- **SOURCE DOCUMENT**:
╔══
The camera opens on a young man making his way down a steel corridor. A melancholy piano track plays as we see tight shots of his somber face cut with past scenes of his training and space travels. He reaches a room at the end of the hall and straps himself into a menacing medical device that turns him into a Spartan III super soldier.
The character, Carter-A259, is the star of a live-action video that promotes Halo: Reach, the latest game in Microsoft's best-selling Halo series, which goes on sale in September. (The game's main marketing push begins next month.) It has been shown, in various lengths, on ABC, cable, online and in theaters during Iron Man 2 on its opening weekend.
Called "Birth of a Spartan," the promo is a suspense-building, cinematic three-minute short about the game's hero that was helmed by veteran commercial director Noam Murro. It's also the latest example of an increasingly popular trend: the use of live-action storytelling to sell video games.
╚══
- **DATASET ENTRIES**:
╔══
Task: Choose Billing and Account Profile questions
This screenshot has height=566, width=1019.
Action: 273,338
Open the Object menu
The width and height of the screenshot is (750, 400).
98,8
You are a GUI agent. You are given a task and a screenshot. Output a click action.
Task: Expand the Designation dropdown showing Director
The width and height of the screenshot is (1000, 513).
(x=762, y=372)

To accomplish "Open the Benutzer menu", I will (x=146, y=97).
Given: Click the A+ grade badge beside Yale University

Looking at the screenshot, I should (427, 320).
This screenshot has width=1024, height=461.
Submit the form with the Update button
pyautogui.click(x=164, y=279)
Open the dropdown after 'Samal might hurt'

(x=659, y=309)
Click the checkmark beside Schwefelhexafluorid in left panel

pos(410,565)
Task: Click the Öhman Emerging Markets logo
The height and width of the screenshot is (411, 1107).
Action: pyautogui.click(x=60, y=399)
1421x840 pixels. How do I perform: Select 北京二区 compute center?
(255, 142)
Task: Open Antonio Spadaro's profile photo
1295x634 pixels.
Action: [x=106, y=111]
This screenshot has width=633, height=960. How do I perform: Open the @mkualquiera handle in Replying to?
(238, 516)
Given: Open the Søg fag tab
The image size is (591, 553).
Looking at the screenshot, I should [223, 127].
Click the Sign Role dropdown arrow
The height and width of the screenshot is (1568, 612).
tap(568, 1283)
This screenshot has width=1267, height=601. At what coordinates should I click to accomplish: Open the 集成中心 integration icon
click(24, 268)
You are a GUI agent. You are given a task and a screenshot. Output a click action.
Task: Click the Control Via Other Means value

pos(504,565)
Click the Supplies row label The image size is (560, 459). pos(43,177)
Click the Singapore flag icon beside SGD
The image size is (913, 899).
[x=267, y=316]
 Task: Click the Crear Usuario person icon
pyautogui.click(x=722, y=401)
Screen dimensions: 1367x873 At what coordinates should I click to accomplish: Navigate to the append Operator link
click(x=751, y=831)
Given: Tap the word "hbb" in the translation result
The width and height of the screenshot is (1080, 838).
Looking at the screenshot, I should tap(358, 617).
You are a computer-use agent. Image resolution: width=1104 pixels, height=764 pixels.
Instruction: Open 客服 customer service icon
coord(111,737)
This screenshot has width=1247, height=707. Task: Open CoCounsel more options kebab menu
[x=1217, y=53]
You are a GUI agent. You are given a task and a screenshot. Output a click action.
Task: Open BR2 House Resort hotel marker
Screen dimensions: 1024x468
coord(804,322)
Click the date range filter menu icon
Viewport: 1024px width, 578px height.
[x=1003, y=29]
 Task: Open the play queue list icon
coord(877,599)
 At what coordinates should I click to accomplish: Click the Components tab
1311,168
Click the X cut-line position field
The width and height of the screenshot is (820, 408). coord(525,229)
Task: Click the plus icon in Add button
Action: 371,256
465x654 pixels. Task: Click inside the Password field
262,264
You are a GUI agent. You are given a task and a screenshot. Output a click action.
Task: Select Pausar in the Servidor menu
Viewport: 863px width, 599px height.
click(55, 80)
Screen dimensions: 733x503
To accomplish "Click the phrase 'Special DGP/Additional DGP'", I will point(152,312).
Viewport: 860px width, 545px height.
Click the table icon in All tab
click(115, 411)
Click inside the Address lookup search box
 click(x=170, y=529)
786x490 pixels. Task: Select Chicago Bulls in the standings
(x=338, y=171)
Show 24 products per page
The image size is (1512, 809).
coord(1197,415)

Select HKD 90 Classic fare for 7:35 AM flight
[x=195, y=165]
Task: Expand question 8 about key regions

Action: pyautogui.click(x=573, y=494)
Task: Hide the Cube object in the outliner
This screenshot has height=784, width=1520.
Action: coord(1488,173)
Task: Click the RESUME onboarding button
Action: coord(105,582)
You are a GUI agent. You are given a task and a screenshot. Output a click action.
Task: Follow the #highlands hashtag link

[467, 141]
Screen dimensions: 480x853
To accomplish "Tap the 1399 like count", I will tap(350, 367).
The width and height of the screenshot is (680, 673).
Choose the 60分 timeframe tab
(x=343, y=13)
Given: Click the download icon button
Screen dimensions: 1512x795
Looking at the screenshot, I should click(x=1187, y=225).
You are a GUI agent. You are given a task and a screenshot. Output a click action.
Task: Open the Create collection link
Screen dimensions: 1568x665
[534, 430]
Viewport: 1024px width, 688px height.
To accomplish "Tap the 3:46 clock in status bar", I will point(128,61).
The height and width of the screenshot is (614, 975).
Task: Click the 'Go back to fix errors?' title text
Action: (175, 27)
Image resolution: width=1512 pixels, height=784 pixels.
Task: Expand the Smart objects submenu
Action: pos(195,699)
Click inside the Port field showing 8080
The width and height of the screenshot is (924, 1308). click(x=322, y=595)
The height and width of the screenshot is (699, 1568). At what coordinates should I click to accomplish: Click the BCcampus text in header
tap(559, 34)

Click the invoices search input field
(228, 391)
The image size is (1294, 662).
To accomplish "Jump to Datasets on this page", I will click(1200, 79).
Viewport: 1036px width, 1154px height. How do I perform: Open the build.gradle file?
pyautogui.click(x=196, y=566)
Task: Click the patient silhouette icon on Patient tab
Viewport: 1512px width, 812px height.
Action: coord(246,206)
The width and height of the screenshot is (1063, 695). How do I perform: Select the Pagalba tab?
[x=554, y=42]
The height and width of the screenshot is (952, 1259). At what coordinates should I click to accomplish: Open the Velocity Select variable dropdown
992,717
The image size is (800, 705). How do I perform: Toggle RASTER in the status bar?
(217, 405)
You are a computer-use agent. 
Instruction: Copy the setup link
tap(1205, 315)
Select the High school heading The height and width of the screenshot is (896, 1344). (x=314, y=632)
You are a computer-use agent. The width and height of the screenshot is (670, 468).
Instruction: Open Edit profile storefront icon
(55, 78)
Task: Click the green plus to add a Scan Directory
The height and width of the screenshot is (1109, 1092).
╚══
- **TASK OBJECTIVE**: Pick up the article on the live-action Halo: Reach promo above where its last sentence ends, and carry it forward in the same style.

- **WRITTEN ANSWER**:
Just as video games have grown increasingly sophisticated, so, too, has the marketing used to sell them. Where short video game ads were once mere copies of movie trailers (they relied, for instance, on shots lifted from the games themselves), the promos have become a hot creative showcase for agencies and live-action filmmaking talent. Budgets have grown, as well, with some reaching $10 million, per sources.
Live-action ads are "a platform for them to do bigger and better things," says Scott Duchon, co-founder of agencytwofifteen, the San Francisco shop that handles advertising for Microsoft Xbox -- a company that currently dominates the live-action promo category.
There are myriad recent examples of such ads. Ghost Recon: Future Soldier, the newest release from the Tom Clancy collection from gamemaker Ubisoft, has a campaign that includes a two-plus-minute, live-action trailer directed by Ben Mor of Little Minx, and will soon have a 20-minute live-action short from the Oscar-winning team, of Hervé de Crécy and François Alaux. Microsoft Game Studios' psychological thriller, Alan Wake, was marketed, in part, with the online, episodic, live-action series, "Bright Falls," directed by Phillip Van, also of Little Minx.
In addition, the campaign for Ubisoft's Assassin's Creed II game included three short films that, put together, were some 30-minutes long. Called "Lineage," they probed the background of the game's lead character, Ezio. And the marketing for Halo: ODST, the fifth in Microsoft's series, included a live-action spot called "The Life," directed by Rupert Sanders of MJZ.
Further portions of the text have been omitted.